#### [Extracted records]
::::
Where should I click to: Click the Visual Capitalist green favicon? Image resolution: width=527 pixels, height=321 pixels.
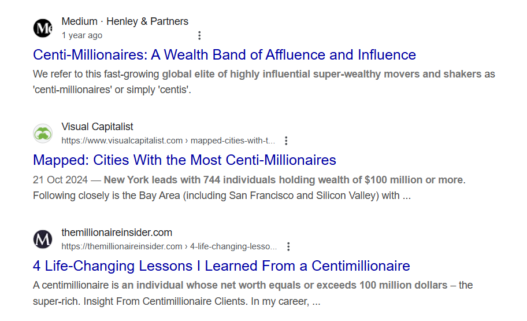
::::
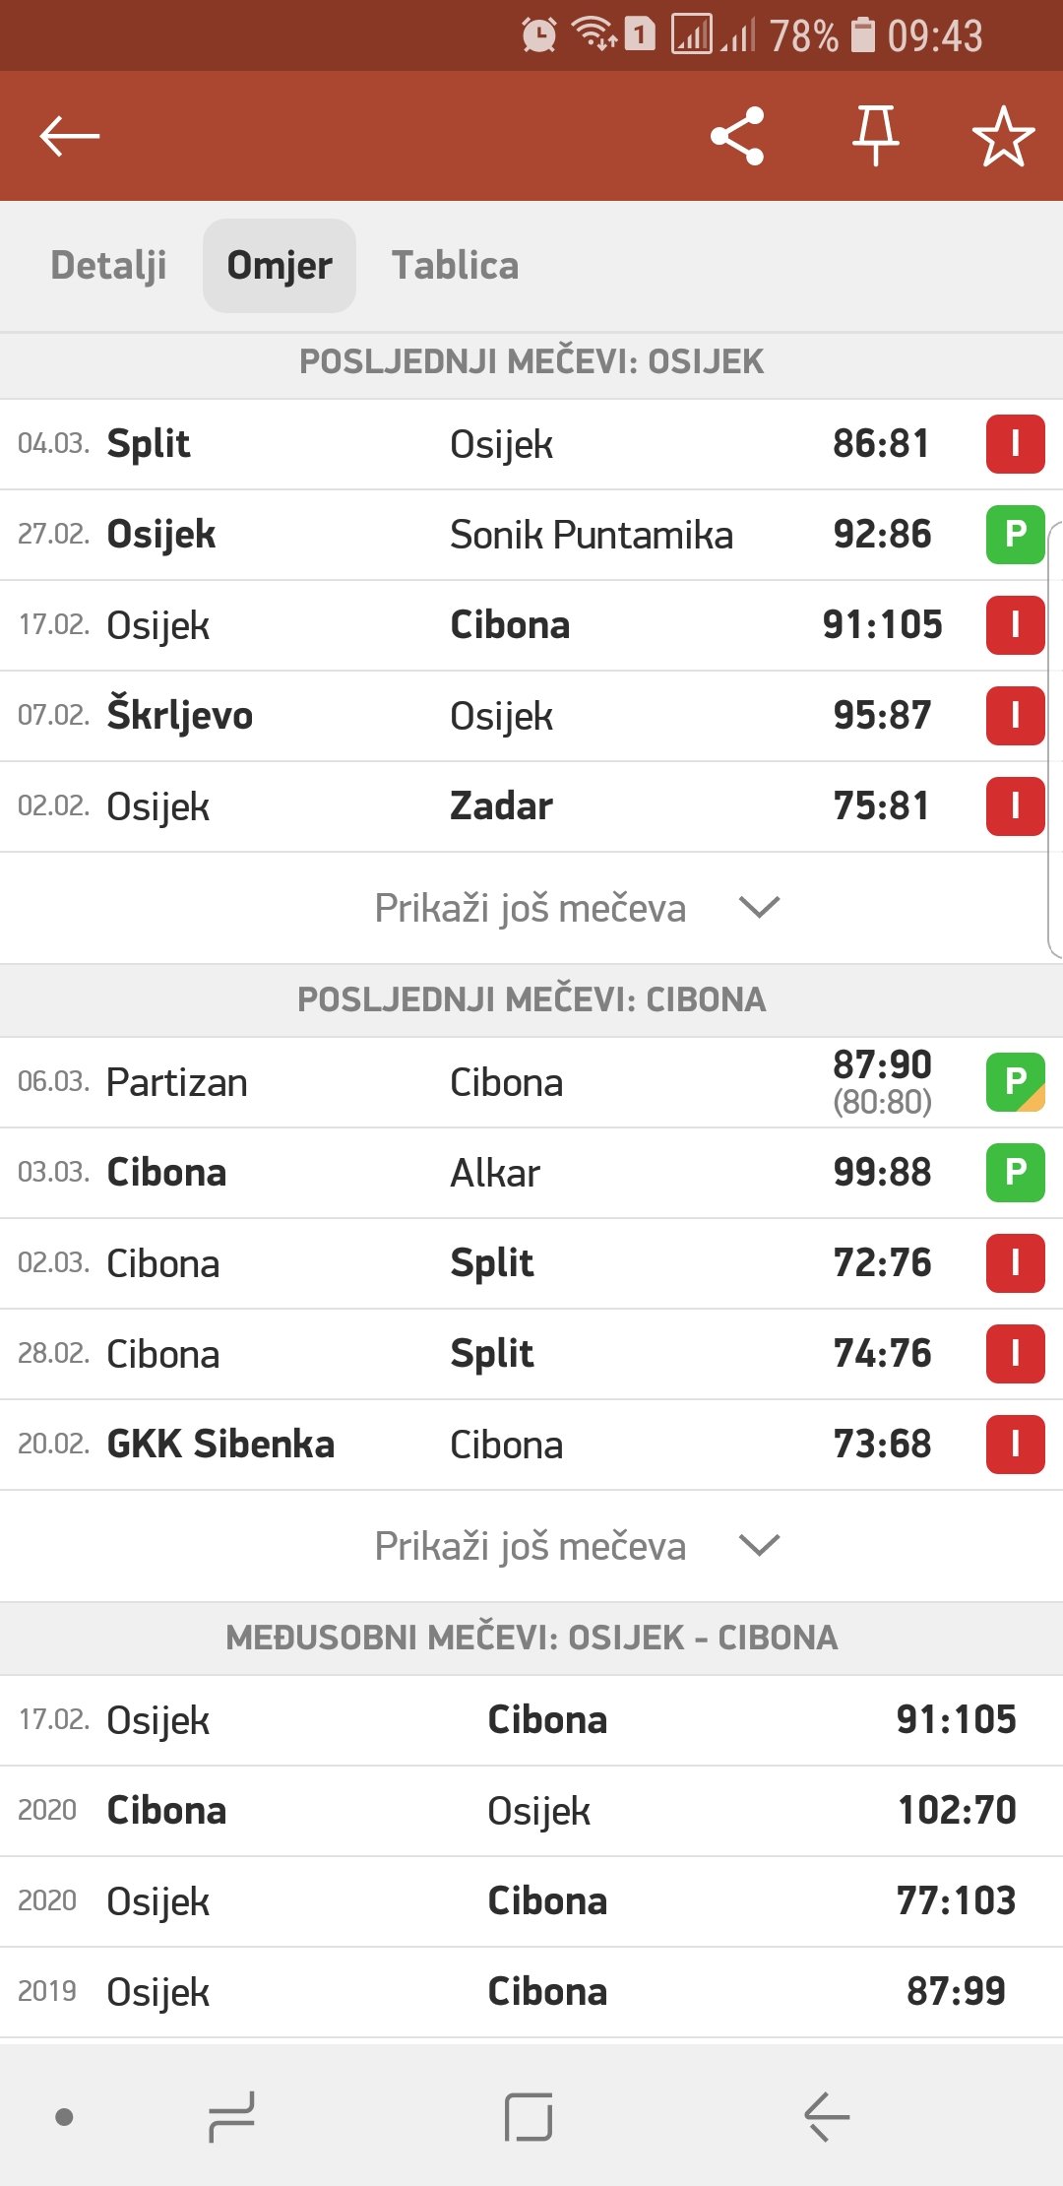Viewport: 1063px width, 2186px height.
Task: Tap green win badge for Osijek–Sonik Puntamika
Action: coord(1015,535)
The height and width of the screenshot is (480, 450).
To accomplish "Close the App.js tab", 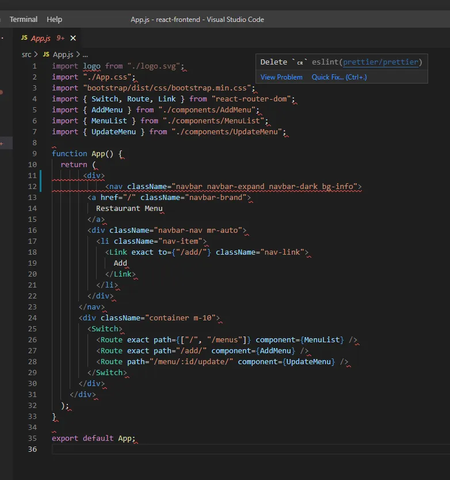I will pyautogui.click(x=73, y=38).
::::
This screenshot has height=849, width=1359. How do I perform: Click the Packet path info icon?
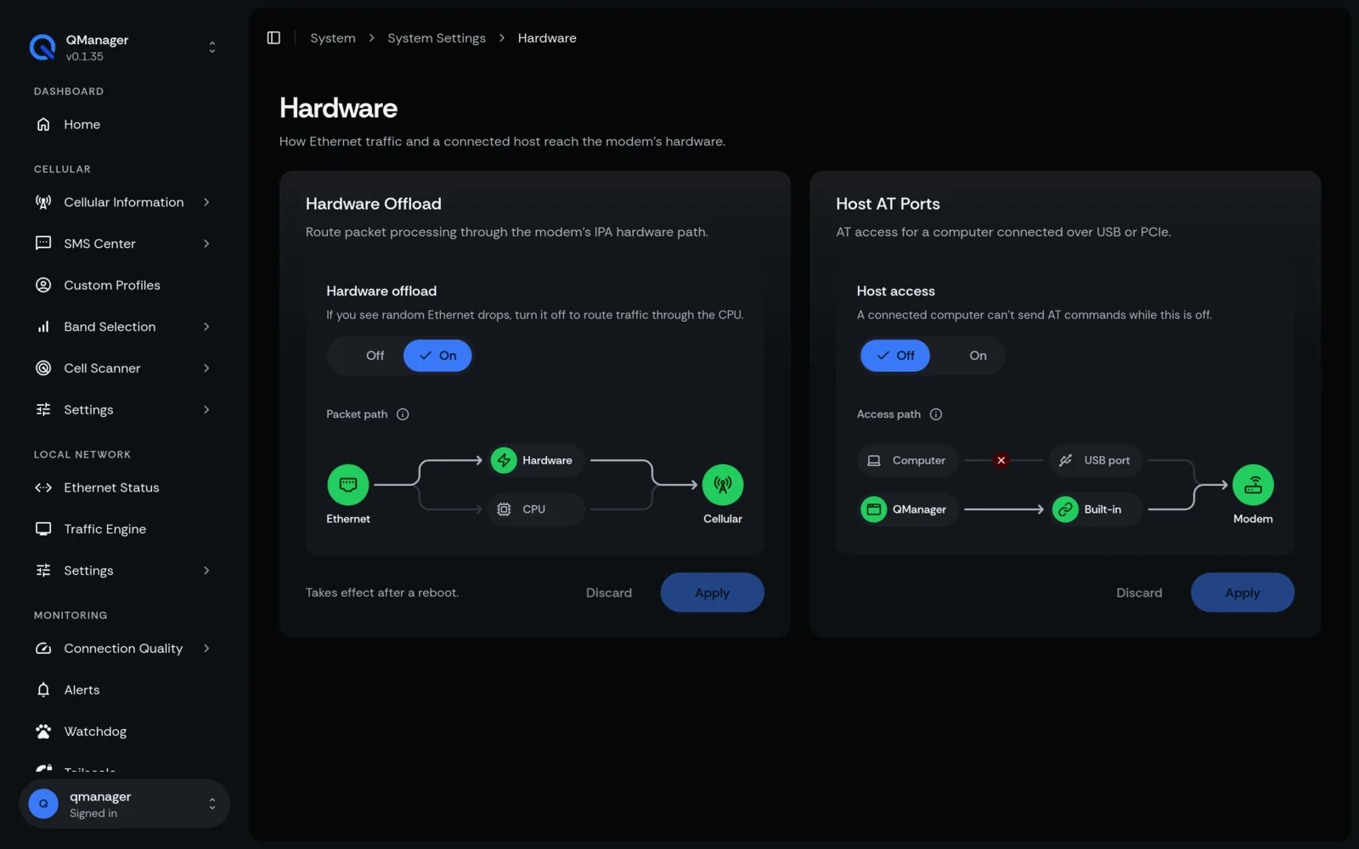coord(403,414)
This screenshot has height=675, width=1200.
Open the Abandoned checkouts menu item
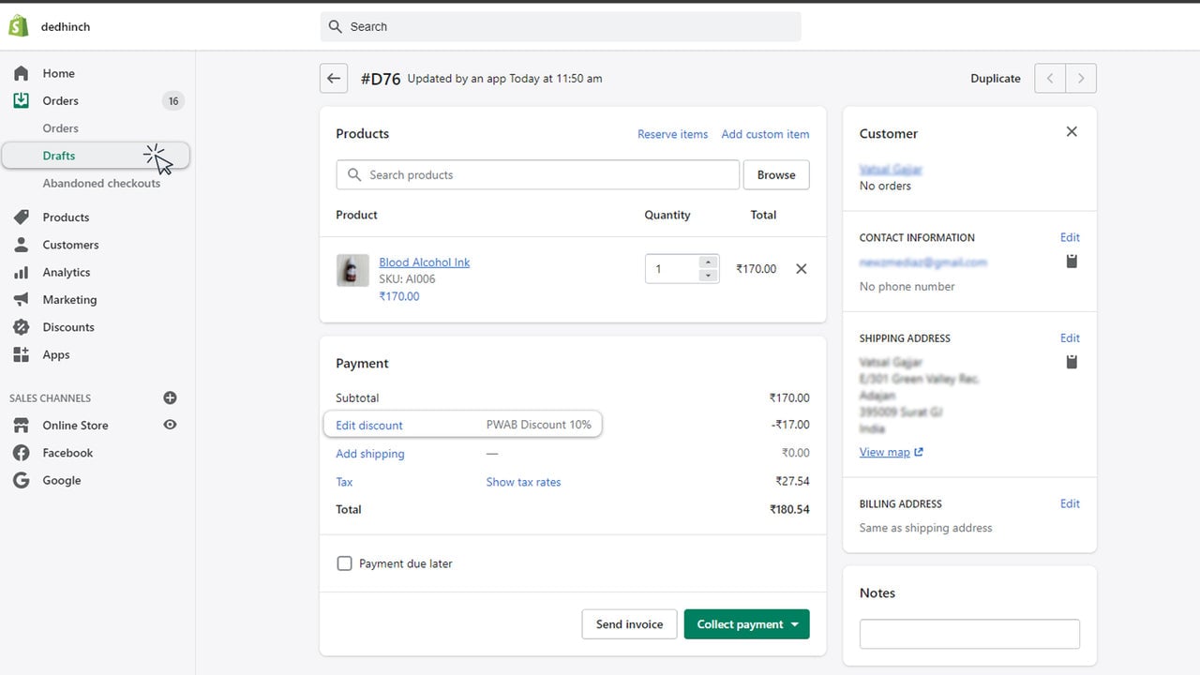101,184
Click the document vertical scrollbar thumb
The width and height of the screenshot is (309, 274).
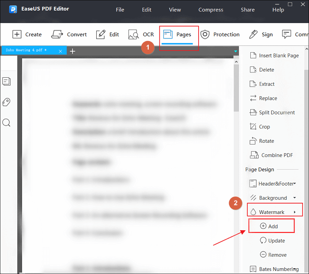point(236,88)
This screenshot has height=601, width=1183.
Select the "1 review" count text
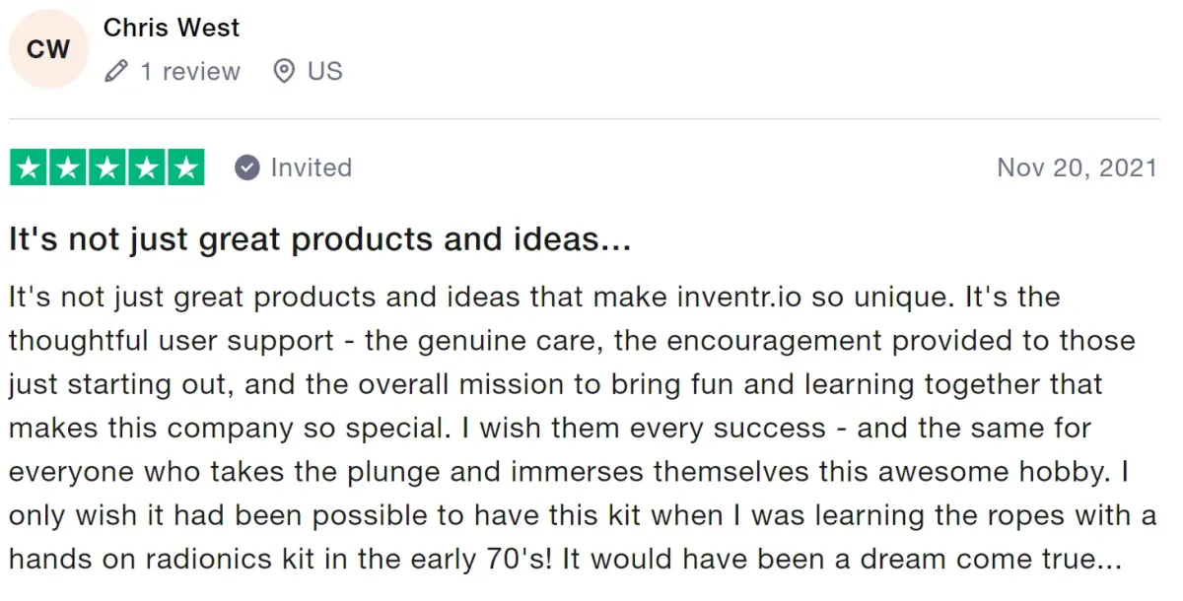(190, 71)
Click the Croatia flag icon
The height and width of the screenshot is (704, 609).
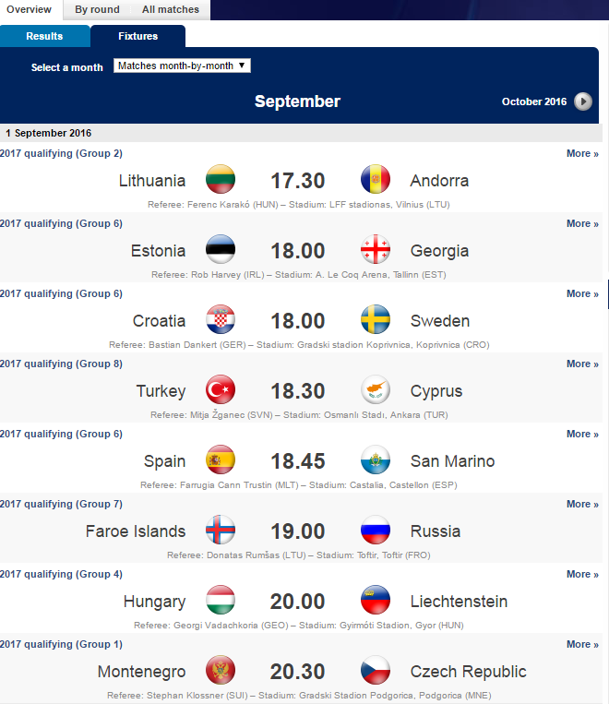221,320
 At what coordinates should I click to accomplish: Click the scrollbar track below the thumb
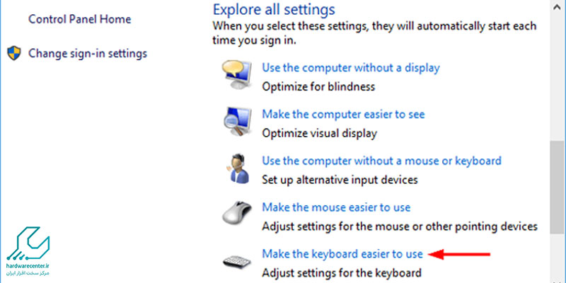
::::
#### [What the task requires]
Write only the number of lines in the entries where the string "scrollbar" occurs.

#### [Result for this task]
2